- [TRY IT] Would you retype the lines from the one that holds "You are a computer-use" to the final line of the entries below, both ends included and exactly as written, but without pictures?

- [MATERIAL FOR THIS EXERCISE]
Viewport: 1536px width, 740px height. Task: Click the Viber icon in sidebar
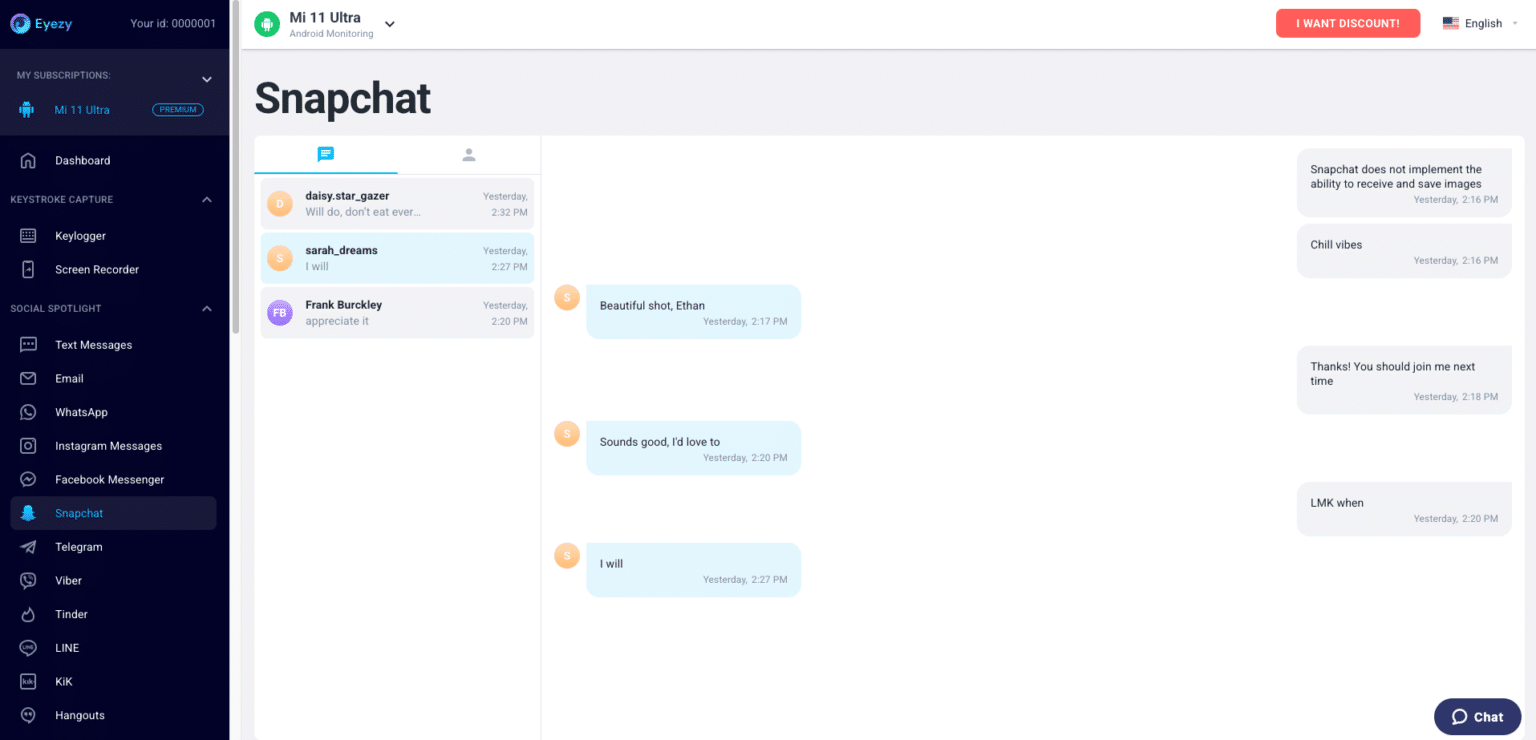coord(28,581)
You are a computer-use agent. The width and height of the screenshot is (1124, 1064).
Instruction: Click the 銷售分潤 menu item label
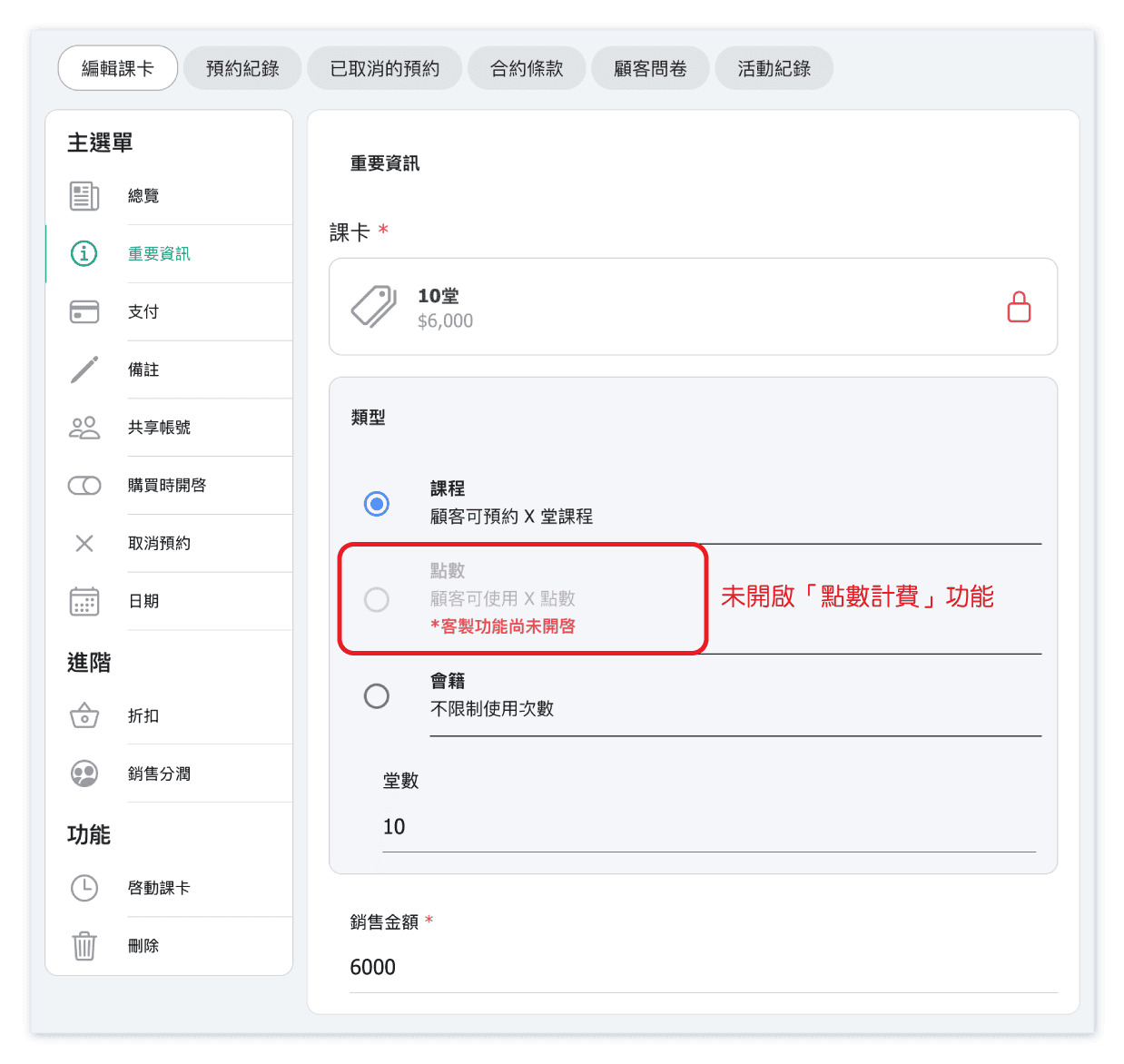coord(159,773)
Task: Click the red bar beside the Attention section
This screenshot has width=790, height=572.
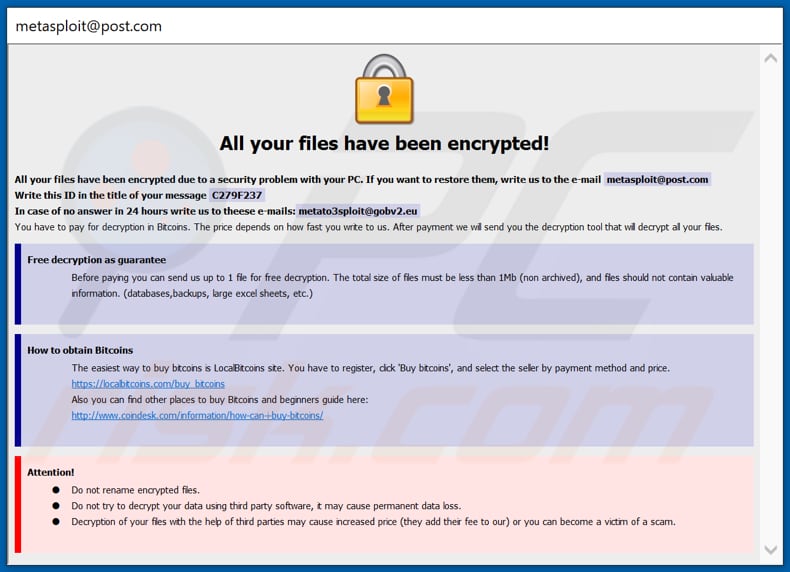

- [SOLVED PROBLEM]
You are a computer-use agent. The width and height of the screenshot is (1124, 1064).
Instruction: Click the 銷售分潤 menu item label
coord(159,773)
Task: Click the red bar beside the Attention section
This screenshot has width=790, height=572.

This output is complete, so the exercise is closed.